Dove toccano terra le nuvole? Dove si scaricano i fulmini? Nelle metafore degli esperti di reti i punti di contatto tra i blocchi della rete e il mondo reale si chiamano “network edge”. Sono punti importanti perché sono punti di presenza molto densi e veloci: appoggiarsi a specifici datacenter geolicalizzati, a delle content delivery network (CDN) particolari che però sono lontane da dove c’è richiesta di bit, è inutile e al limite dannoso.

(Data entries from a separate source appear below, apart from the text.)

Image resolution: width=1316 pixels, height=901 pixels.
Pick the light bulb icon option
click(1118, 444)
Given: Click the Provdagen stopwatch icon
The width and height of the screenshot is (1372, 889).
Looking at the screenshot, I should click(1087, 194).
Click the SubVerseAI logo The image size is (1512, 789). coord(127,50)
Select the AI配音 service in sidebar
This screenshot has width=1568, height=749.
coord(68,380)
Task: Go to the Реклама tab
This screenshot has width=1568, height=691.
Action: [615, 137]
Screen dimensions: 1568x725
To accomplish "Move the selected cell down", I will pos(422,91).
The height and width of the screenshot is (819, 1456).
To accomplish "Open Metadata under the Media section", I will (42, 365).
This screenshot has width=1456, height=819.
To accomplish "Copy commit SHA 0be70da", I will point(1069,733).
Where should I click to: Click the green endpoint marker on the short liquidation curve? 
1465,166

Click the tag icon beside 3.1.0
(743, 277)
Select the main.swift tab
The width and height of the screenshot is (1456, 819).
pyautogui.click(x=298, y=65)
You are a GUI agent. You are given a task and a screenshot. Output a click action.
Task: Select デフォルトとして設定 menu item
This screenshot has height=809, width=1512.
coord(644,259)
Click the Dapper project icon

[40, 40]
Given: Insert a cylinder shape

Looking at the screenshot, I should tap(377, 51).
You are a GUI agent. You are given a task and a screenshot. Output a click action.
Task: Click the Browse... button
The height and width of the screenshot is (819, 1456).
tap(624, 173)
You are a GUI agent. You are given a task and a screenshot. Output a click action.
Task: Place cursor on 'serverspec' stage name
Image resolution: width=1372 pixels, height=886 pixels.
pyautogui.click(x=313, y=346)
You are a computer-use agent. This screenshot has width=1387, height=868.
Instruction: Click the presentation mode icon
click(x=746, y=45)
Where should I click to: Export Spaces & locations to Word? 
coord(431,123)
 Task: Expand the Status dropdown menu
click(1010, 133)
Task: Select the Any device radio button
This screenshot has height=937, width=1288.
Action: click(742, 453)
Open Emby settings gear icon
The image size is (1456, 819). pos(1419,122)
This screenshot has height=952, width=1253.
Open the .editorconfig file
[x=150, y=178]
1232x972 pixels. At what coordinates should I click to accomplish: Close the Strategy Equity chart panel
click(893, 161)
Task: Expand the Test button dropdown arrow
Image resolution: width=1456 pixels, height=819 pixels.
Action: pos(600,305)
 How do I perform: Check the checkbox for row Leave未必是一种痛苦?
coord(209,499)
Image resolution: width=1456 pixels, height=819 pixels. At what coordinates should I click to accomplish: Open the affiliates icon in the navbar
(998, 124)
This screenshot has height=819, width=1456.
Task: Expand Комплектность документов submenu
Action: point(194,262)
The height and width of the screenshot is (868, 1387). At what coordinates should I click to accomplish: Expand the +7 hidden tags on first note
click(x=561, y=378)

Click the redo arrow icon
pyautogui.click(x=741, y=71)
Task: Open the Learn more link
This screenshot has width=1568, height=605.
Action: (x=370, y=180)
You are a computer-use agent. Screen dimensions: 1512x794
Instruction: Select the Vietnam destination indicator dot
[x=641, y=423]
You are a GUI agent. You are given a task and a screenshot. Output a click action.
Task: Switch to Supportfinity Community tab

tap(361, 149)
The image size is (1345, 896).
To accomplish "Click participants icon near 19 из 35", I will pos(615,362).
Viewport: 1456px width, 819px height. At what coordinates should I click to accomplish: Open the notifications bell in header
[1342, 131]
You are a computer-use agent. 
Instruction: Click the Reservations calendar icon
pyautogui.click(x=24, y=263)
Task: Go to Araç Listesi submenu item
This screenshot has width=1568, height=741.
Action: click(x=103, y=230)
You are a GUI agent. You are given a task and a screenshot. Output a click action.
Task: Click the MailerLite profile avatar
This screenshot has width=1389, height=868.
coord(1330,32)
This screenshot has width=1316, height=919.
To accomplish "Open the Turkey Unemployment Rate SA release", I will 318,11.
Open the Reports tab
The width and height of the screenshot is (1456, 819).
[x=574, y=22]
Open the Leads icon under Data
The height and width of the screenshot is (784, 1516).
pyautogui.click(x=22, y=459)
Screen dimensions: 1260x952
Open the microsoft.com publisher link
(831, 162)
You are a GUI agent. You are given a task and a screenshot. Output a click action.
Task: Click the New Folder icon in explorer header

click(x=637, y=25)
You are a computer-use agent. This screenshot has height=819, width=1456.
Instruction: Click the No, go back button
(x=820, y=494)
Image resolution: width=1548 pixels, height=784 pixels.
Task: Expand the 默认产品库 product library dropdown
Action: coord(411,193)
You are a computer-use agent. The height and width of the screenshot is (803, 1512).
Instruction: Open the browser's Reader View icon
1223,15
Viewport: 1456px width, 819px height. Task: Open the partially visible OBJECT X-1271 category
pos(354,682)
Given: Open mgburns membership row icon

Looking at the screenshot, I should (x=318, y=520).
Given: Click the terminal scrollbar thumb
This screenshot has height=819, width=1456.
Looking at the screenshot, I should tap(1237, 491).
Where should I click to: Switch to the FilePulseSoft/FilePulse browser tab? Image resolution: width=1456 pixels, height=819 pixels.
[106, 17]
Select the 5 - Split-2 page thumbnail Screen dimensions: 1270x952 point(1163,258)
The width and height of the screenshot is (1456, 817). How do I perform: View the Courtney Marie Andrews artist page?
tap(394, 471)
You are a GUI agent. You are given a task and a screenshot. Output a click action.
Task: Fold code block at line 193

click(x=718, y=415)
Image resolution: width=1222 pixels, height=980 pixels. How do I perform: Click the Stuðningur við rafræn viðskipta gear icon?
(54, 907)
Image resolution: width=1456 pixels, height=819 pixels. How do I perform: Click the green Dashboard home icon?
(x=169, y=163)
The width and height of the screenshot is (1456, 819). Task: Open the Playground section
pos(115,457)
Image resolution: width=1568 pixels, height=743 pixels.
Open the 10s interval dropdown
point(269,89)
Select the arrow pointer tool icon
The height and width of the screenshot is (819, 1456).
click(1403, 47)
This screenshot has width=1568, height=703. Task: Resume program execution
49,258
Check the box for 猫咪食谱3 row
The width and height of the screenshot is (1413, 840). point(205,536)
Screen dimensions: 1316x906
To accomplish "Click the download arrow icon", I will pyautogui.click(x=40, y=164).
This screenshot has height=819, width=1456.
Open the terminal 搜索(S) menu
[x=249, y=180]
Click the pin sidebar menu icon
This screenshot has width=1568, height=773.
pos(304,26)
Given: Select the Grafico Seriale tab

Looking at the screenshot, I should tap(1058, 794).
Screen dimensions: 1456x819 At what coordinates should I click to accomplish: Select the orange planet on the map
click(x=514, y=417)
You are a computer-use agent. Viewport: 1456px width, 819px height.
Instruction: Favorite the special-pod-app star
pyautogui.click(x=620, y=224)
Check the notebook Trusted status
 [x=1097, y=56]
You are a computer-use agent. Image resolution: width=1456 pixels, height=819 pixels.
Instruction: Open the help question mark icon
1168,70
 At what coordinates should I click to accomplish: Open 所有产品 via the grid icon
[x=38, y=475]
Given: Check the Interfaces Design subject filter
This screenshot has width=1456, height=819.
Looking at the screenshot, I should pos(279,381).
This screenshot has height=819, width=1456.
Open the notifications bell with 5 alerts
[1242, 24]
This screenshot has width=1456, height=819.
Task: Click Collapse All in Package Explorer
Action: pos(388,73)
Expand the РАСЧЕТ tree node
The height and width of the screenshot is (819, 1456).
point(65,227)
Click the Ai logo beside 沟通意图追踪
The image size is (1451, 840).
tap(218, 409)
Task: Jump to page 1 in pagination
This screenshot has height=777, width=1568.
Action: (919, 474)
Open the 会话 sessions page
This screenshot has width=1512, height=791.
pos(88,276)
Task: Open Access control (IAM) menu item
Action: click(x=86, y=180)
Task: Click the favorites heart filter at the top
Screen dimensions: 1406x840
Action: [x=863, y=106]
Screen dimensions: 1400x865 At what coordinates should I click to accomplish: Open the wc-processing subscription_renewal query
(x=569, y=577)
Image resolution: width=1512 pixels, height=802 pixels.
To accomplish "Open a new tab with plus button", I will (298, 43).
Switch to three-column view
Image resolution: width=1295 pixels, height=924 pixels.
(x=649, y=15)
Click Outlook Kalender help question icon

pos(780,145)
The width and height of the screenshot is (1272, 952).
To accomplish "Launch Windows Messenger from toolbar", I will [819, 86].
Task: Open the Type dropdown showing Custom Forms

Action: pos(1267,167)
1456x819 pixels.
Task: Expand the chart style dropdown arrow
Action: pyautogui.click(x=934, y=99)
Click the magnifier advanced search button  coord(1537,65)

Ecco perché il pensiero strategico su dove portare i network edge in futuro è molto rilevante. E la novità è che gli studi di questo settore identificano una strategia completamente diversa rispetto a quella seguita sino ad ora: da venti anni i mercati Tier 1 sono otto. Domani non più. Il punto è portare capacità di calcolo e archiviazione ai bordi della rete piuttosto che non al suo centro, per favorire la vicinanza con i grandi gruppi di consumatori, i cosiddetti “punti caldi”.
Secondo IDC l’approccio alla converged infrastructure porterà nel corso di quest’anno a una spesa di 17,8 miliardi di dollari. È un segnale di quanto il mercato scommetta su questa soluzione. I punti caldi del futuro? Si scommette su cento città che ancora non ci sono (o che sono minuscole) ma che in dieci anni supereranno i dieci o più milioni di abitanti.
Cina, India, ma anche America Latina, Sudest asiatico, spezzoni di Africa. Inurbamento a ritmi forzati, la tendenza di crescita è segnata e i bit contenuti nelle nuvole si stanno spostando là dove ci sarà il pubblico di consumatori del futuro.